KELOWNA, BC, Dec. 8 /CNW/ - The Canadian Cancer Society (CCS) and other lobbyists misrepresented melanoma research in a press release today, misapplying statistics gathered from studies of unsupervised home tanning units and falsely alleging that they apply to professional indoor tanning facilities in Canada.
The CCS today called for the Capital Region District (CRD) to support a new bylaw to ban indoor tanning for those under 18 years old. If passed, surveys show up to 75 per cent of those minors would turn to unsupervised usage of home tanning units as an alternative.
The Joint Canadian Tanning Association (JCTA) today invited the Canadian Cancer Society and members of the CRD to join them in a public forum in January to discuss the issue in greater detail before any legislation moves forward. CRD's public hearings on this topic thus far have limited discussion and have not allowed all the science to be examined in an open setting.
Of particular concern: CCS and others are misrepresenting data findings of a 2009 review paper published by the World Health Organization's International Agency for Research on Cancer. Data in the report actually implicate home tanning units and medical usage of tanning equipment to treat cosmetic skin conditions as the risk factors - not commercial indoor tanning.
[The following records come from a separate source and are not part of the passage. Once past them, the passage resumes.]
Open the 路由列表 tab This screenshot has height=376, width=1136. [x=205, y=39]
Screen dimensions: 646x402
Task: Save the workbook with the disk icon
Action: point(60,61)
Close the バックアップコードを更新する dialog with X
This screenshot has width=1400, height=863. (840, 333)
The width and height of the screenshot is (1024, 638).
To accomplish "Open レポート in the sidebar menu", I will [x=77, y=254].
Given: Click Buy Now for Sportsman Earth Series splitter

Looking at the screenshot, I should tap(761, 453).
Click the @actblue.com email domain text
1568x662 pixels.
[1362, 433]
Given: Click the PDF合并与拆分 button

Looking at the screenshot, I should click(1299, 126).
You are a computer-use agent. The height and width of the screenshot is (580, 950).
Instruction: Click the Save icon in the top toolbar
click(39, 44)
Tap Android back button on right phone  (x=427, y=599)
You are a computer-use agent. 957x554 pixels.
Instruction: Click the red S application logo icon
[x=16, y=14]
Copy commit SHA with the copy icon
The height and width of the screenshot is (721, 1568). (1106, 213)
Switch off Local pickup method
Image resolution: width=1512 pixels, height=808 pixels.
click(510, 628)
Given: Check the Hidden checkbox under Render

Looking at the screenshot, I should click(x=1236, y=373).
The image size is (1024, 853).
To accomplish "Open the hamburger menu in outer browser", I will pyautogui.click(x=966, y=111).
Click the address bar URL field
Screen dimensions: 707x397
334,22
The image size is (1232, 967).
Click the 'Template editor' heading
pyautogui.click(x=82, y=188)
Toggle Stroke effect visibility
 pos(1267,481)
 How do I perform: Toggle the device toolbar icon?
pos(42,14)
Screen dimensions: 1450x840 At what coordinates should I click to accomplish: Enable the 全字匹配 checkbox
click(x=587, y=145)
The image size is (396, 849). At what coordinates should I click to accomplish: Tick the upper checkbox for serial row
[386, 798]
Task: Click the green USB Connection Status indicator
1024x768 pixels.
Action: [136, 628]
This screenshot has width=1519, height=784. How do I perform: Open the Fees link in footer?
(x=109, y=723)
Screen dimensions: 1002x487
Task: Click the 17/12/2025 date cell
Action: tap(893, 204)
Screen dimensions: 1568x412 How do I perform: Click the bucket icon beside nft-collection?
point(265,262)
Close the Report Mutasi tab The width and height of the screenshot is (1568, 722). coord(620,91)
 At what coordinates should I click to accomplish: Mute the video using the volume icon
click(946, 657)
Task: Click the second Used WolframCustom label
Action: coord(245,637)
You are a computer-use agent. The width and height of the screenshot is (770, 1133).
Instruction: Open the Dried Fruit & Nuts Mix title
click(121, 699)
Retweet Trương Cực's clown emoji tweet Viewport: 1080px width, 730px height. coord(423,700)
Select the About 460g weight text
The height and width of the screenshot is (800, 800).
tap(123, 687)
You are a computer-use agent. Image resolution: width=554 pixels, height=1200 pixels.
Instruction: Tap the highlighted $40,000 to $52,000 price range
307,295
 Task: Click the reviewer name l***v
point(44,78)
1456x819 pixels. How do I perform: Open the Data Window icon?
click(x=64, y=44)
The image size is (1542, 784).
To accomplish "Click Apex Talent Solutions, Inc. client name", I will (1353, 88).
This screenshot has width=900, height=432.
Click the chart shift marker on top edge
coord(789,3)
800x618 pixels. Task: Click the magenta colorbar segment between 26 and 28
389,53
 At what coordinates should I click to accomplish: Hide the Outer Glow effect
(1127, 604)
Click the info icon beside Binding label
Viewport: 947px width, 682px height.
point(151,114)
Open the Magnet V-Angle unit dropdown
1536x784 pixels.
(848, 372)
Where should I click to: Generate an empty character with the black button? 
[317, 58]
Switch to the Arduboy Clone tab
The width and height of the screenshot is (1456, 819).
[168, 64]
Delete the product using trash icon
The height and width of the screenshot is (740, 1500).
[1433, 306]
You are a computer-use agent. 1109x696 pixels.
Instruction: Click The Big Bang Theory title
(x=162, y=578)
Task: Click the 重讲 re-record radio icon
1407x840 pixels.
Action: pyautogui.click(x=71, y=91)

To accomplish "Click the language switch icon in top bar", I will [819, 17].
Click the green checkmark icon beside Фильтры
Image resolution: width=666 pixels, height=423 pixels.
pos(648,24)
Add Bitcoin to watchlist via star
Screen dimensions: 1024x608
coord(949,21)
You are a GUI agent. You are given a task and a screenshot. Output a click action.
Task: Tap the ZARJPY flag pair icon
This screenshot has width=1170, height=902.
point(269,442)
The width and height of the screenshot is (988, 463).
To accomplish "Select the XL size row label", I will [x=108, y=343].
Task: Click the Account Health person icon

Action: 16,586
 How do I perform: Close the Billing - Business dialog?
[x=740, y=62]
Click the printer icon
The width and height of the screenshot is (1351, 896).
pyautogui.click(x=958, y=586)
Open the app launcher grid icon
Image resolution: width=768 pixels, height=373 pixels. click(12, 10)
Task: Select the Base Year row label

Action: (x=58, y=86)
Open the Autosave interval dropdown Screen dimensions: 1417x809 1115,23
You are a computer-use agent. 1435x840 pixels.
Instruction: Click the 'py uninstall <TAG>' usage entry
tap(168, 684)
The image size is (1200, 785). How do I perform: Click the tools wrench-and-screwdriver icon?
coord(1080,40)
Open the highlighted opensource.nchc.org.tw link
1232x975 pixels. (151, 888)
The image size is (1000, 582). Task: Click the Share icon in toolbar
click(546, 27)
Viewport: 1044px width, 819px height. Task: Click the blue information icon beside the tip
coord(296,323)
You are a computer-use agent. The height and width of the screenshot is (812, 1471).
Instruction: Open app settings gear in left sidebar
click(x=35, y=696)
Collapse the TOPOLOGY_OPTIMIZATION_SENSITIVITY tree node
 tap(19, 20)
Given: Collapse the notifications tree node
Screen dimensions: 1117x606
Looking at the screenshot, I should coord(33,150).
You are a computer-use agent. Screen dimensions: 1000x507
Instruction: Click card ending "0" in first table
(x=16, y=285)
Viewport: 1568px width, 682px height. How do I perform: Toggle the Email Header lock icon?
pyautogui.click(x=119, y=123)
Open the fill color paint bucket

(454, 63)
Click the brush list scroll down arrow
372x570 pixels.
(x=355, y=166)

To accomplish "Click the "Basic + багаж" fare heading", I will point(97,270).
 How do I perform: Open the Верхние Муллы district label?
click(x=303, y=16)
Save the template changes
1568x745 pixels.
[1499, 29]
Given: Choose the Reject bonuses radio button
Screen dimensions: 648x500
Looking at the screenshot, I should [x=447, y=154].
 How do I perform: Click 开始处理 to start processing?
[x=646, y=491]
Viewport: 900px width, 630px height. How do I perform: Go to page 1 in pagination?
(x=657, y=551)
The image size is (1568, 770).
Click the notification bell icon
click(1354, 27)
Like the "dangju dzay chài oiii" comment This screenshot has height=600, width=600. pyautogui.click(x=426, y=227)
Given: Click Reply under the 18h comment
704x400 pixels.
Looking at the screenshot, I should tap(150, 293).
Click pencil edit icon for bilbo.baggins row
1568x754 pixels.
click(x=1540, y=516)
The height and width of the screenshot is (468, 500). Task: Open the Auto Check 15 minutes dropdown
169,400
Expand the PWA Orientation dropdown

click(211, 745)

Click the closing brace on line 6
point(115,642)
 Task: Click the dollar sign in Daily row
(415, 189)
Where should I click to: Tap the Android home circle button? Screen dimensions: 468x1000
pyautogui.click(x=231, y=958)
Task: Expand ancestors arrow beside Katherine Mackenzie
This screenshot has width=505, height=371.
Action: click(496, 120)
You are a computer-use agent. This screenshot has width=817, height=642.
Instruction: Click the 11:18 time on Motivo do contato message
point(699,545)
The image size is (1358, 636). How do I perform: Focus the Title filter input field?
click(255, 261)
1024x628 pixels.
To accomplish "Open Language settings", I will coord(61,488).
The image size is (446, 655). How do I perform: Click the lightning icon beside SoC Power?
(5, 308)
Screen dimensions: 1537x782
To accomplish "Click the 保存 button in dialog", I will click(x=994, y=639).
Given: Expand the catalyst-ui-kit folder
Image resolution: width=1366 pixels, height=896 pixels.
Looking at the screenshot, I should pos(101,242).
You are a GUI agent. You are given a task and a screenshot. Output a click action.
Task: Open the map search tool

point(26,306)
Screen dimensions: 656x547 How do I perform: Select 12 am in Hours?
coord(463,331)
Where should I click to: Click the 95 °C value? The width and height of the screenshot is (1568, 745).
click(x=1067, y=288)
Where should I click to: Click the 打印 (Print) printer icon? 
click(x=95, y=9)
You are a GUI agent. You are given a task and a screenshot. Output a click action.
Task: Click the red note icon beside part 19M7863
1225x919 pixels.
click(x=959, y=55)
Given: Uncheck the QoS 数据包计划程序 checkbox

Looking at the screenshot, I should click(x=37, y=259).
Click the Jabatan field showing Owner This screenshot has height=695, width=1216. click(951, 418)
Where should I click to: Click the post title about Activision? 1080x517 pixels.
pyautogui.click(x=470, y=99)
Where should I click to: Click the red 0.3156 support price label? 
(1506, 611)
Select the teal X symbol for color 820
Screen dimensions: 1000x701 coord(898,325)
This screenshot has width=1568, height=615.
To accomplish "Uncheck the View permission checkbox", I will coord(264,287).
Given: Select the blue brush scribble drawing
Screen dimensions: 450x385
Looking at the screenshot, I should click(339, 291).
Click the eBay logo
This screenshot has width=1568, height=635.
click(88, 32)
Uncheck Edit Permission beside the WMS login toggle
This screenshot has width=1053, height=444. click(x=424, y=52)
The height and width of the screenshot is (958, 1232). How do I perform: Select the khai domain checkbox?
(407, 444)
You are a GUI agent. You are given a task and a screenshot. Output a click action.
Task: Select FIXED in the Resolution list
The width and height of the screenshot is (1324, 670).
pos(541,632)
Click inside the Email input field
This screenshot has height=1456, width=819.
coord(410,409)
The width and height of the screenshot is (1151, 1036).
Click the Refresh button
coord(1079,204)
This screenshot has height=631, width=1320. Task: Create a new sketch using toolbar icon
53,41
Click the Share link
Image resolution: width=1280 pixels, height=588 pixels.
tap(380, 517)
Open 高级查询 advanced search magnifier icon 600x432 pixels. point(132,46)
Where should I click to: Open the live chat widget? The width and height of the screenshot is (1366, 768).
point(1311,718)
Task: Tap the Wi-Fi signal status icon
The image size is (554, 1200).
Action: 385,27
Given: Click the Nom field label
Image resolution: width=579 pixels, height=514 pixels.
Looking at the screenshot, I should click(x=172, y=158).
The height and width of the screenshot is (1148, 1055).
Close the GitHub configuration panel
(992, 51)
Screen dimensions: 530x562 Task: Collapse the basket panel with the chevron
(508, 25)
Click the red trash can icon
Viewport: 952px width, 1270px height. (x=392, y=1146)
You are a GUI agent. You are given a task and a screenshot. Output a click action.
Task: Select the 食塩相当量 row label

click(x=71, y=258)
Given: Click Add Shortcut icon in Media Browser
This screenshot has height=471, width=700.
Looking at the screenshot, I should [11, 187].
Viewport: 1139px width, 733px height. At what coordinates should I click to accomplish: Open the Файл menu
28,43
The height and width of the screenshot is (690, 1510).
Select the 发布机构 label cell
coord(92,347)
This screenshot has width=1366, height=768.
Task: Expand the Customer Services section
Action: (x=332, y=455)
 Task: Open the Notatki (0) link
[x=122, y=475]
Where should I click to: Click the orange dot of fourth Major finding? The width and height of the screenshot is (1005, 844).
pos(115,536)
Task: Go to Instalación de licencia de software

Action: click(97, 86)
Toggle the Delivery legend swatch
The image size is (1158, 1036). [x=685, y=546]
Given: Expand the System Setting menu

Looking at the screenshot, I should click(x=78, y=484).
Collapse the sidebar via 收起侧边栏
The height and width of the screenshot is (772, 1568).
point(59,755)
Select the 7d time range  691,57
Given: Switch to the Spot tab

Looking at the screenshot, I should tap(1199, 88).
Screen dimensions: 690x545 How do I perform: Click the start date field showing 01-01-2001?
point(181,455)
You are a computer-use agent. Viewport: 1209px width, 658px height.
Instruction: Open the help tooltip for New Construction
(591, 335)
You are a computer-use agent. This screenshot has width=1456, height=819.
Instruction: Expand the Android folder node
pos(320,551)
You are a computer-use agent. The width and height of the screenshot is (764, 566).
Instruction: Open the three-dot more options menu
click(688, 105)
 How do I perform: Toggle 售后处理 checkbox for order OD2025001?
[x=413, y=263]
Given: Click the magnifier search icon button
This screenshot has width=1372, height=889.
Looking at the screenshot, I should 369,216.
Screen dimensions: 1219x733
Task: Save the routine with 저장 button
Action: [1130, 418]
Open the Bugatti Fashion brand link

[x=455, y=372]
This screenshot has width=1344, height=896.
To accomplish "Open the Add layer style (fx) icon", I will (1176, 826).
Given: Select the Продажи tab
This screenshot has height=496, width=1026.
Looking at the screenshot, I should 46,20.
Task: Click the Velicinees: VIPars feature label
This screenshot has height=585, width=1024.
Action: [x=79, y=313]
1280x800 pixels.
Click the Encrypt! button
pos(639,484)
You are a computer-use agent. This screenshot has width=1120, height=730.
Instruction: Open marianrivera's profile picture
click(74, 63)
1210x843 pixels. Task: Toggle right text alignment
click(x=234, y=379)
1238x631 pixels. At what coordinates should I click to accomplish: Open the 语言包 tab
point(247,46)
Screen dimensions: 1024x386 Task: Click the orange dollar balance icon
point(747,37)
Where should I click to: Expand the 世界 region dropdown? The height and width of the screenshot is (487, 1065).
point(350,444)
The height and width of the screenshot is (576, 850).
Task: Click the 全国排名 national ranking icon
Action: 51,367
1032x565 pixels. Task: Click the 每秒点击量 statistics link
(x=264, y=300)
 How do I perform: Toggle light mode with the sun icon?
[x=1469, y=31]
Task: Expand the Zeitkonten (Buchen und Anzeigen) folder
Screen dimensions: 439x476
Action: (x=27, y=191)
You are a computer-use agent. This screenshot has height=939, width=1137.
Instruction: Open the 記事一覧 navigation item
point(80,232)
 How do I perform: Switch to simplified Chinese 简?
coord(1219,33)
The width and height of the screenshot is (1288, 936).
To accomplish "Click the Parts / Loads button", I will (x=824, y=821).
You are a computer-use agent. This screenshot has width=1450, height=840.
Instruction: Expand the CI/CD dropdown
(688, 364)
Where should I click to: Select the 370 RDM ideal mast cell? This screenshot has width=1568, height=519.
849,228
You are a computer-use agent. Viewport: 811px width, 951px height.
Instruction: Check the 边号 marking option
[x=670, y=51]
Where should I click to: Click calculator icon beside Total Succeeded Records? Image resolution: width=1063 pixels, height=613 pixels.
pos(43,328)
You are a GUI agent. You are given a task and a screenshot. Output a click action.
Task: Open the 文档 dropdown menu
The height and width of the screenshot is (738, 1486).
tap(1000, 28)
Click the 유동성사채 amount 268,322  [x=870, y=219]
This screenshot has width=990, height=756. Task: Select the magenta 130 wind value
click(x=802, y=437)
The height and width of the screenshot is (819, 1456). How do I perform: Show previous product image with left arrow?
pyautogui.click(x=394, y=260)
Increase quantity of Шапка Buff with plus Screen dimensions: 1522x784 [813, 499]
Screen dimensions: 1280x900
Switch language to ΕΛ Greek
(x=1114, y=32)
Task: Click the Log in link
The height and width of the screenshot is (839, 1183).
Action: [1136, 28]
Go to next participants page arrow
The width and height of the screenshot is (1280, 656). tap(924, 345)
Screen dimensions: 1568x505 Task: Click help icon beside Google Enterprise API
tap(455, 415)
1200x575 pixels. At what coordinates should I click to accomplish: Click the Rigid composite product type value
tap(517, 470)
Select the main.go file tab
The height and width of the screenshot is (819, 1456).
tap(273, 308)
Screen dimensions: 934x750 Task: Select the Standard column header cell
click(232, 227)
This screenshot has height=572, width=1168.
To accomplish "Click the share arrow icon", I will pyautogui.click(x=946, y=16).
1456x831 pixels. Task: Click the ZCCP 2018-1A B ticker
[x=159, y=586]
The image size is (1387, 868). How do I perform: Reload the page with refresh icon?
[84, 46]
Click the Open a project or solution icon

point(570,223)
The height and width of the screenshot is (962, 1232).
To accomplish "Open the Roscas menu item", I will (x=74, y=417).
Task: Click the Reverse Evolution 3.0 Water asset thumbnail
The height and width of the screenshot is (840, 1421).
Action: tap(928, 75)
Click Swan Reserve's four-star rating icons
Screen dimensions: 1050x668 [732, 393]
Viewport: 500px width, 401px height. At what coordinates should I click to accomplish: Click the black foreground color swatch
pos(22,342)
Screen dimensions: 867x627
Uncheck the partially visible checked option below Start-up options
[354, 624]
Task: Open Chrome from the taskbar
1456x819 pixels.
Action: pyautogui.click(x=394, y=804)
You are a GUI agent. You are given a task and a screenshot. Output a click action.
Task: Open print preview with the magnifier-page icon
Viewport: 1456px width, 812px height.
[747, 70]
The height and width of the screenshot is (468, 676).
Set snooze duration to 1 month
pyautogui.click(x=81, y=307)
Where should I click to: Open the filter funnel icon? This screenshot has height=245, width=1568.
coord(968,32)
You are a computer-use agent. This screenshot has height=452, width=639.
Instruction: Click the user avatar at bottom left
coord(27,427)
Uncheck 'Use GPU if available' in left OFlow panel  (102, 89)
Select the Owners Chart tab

Close analysis of data from the IARC report -- when separated by unsupervised home usage of tanning equipment verses usage in indoor tanning facilities and medical usage of tanning equipment in doctor's offices - reveals that no statistically significant increase in risk (6 percent) was attributable to commercial tanning facility usage (OR = 1.06; 95% CI: 0.89-1.24), while larger increases (40 per cent and 96 per cent) were attributable to home (OR = 1.40; 95% CI: 1.17-1.66); and medical usage of tanning equipment (OR = 1.96; 95% CI: 0.89-4.33).
Further review of the IARC data show that there was no connection between indoor tanning usage and melanoma for people with skin types dark enough to tan. The only connection was with people with "Skin Type I" who tan in Europe for therapeutic reasons but who are screened from tanning in North American facilities. (Grant WB, "Critique of IARC Meta-Analysis of the Association of Sunbed Use with the Risk of Melanoma. Dermato-Endocrinology 1:6, 1-7; Nov./Dec. 2009).
The JCTA, attempting to cooperate with the CRD and with governments across Canada, has proposed an alternative plan which includes parental consent for ages 18 and under along with a full set of regulations for all ages. In a recent study of CRD area households with children, 62% favor parental consent over the proposed ban.